Advanced Imaging Solutions for Faster Answers

There are a number of diseases and conditions that can cause mild cognitive impairment (MCI) or dementia. Rapidly identifying the cause cognitive impairment can help broaden the range of therapeutic or treatment options available. Advanced imaging technologies can provide doctors far more information and a more accurate understanding than ever before.

Alzheimer’s disease is caused by chronic neurotoxic protein deposition leading to brain shrinkage (atrophy), short term memory loss, and cognitive impairment.  Hippocampus is one crucial structure typically involved in Alzheimer’s disease. It helps regulate emotions, manage the conversion of short to long-term memory, and plays a vital role in a person’s spatial navigation abilities.

A specialized technique that leverages MRI, called 3-D volumetric quantitative analysis (NeuroQuant), measures the volume of the hippocampus and other brain structures that can be affected by a number of neurological disorders, including Huntington’s or Parkinson’s disease, vascular dementia, and pseudo-dementia.

Additionally Amyvid PET-CT imaging can be used to identify neuro-toxic beta-amyloid protein deposited in patient's brains decades before the tragic volume loss that leads to Alzheimer’s disease.

Positron Emission Tomography (PET)/ Computed Tomography (CT) imaging enables the radiologist to see what’s happening inside the brain at a molecular level to help identify or rule-out cellular or chemical changes that indicate a specific disease.

Early diagnosis of the cause of cognitive impairment can help direct the appropriate treatment or therapy sooner, and provide a longer period of healthier mental function.

Doctors have learned a great deal more about Traumatic Brain Injury (TBI) with the help of advanced neuroradiology technology. TBI happens more often than previously suspected, and that it doesn’t take a severe head trauma to create a potentially serious injury to the brain.

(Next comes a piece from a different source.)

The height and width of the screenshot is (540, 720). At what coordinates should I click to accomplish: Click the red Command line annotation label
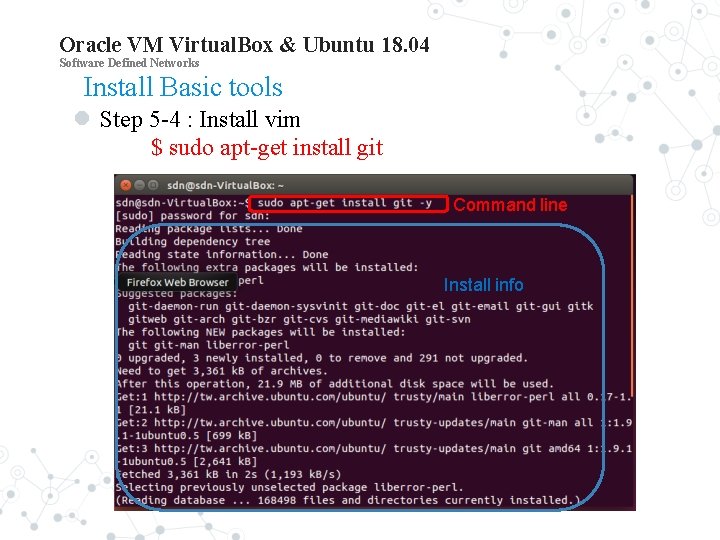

Standard MRI and CT scanning have been used to detect larger fractures and brain hemorrhages resulting from head injuries, but smaller brain injuries (e.g., CTE, DAI) may go undetected without the development of advanced neuroradiology.

Chronic traumatic encephalopathy (CTE) is a debilitating condition with long-term, life-altering consequences resulting from TBI. CTE has been found in the brains of football athletes, contact sports players, and military personnel who were exposed to explosive blasts. Symptoms of CTE include difficulties with thinking, physical problems, emotions and other behaviors.

Diffuse Axonal Injury (DAI), is also very difficult, if not impossible, to detect with standard imaging techniques. DAI affects the electrical circuits in the brain, essentially unplugging connections the brain needs to control movement, sensation, cognition or other important functions.

Another type of easy to miss brain disease, is a metastasis to the brain. It is silent and is found on routine screening after the primary cancer is found. Weakness of an arm or leg, speech or visual disturbance, or balance problems are the most common symptoms. Headache, nausea and vomiting are non-specific symptoms of increased intracranial pressure.

Advanced neuroradiology imaging uses specialized, highly sensitive MRI and CT scans to find “hidden diseases". Specially trained radiologists read the results and interpret them for the treating physician to help drive the appropriate treatment as quickly as possible.